Please transcribe the data exactly, with nothing left out.
──────
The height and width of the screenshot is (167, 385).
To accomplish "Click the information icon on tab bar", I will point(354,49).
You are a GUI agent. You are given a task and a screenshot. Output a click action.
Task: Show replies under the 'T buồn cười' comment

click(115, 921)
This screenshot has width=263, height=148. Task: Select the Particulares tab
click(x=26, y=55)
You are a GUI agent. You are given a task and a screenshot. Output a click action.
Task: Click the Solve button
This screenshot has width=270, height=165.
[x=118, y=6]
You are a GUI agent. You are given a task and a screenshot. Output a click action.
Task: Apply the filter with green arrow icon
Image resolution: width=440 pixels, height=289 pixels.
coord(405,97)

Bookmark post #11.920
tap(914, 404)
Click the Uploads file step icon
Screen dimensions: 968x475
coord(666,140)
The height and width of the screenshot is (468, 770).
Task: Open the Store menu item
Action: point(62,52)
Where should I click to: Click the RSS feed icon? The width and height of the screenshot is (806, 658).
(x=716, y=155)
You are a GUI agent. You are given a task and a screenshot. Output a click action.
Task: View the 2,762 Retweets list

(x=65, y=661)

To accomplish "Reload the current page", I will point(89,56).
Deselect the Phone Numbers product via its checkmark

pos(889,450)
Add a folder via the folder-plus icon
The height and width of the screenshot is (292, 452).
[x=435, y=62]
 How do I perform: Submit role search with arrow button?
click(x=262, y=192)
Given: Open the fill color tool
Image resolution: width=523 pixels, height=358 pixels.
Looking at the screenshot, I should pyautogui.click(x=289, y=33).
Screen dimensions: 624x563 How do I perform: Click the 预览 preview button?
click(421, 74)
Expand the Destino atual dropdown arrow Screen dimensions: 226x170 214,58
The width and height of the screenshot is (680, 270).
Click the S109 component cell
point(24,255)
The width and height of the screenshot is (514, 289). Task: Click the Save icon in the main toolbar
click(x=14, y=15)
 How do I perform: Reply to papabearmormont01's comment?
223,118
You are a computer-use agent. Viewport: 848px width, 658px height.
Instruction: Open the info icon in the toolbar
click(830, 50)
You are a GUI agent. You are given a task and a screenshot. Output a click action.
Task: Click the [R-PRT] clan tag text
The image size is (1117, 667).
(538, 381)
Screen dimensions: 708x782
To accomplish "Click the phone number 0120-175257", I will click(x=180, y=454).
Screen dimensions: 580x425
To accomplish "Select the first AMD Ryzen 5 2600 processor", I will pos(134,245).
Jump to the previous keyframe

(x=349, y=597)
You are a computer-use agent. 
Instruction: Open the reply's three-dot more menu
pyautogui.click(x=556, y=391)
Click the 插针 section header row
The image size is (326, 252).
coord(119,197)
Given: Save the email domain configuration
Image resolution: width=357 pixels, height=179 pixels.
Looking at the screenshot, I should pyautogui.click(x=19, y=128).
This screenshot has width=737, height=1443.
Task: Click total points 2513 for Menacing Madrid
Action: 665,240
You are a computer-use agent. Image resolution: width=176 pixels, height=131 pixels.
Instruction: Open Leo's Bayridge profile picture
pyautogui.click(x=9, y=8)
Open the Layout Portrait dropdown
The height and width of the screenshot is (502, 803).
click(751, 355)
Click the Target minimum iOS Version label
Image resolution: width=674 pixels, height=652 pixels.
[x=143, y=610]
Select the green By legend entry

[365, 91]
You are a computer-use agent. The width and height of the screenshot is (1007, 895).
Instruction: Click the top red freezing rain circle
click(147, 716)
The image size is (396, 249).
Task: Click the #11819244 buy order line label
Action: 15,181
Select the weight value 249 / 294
──────
→ Response to this exercise
The height and width of the screenshot is (167, 385).
To accomplish "Click the information icon on tab bar", I will point(354,49).
You are a GUI agent. You are given a task and a screenshot. Output a click action.
Task: Show replies under the 'T buồn cười' comment

click(115, 921)
This screenshot has width=263, height=148. Task: Select the Particulares tab
click(x=26, y=55)
You are a GUI agent. You are given a task and a screenshot. Output a click action.
Task: Click the Solve button
This screenshot has width=270, height=165.
[x=118, y=6]
You are a GUI agent. You are given a task and a screenshot. Output a click action.
Task: Apply the filter with green arrow icon
Image resolution: width=440 pixels, height=289 pixels.
coord(405,97)

Bookmark post #11.920
tap(914, 404)
Click the Uploads file step icon
Screen dimensions: 968x475
coord(666,140)
The height and width of the screenshot is (468, 770).
Task: Open the Store menu item
Action: point(62,52)
Where should I click to: Click the RSS feed icon? The width and height of the screenshot is (806, 658).
(x=716, y=155)
You are a GUI agent. You are given a task and a screenshot. Output a click action.
Task: View the 2,762 Retweets list

(x=65, y=661)

To accomplish "Reload the current page", I will point(89,56).
Deselect the Phone Numbers product via its checkmark

pos(889,450)
Add a folder via the folder-plus icon
The height and width of the screenshot is (292, 452).
[x=435, y=62]
 How do I perform: Submit role search with arrow button?
click(x=262, y=192)
Given: Open the fill color tool
Image resolution: width=523 pixels, height=358 pixels.
Looking at the screenshot, I should pyautogui.click(x=289, y=33).
Screen dimensions: 624x563 How do I perform: Click the 预览 preview button?
click(421, 74)
Expand the Destino atual dropdown arrow Screen dimensions: 226x170 214,58
The width and height of the screenshot is (680, 270).
Click the S109 component cell
point(24,255)
The width and height of the screenshot is (514, 289). Task: Click the Save icon in the main toolbar
click(x=14, y=15)
 How do I perform: Reply to papabearmormont01's comment?
223,118
You are a computer-use agent. Viewport: 848px width, 658px height.
Instruction: Open the info icon in the toolbar
click(830, 50)
You are a GUI agent. You are given a task and a screenshot. Output a click action.
Task: Click the [R-PRT] clan tag text
The image size is (1117, 667).
(538, 381)
Screen dimensions: 708x782
To accomplish "Click the phone number 0120-175257", I will click(x=180, y=454).
Screen dimensions: 580x425
To accomplish "Select the first AMD Ryzen 5 2600 processor", I will pos(134,245).
Jump to the previous keyframe

(x=349, y=597)
You are a computer-use agent. 
Instruction: Open the reply's three-dot more menu
pyautogui.click(x=556, y=391)
Click the 插针 section header row
The image size is (326, 252).
coord(119,197)
Given: Save the email domain configuration
Image resolution: width=357 pixels, height=179 pixels.
Looking at the screenshot, I should pyautogui.click(x=19, y=128).
This screenshot has width=737, height=1443.
Task: Click total points 2513 for Menacing Madrid
Action: 665,240
You are a computer-use agent. Image resolution: width=176 pixels, height=131 pixels.
Instruction: Open Leo's Bayridge profile picture
pyautogui.click(x=9, y=8)
Open the Layout Portrait dropdown
The height and width of the screenshot is (502, 803).
click(751, 355)
Click the Target minimum iOS Version label
Image resolution: width=674 pixels, height=652 pixels.
[x=143, y=610]
Select the green By legend entry

[365, 91]
You are a computer-use agent. The width and height of the screenshot is (1007, 895).
Instruction: Click the top red freezing rain circle
click(147, 716)
The image size is (396, 249).
Task: Click the #11819244 buy order line label
Action: 15,181
Select the weight value 249 / 294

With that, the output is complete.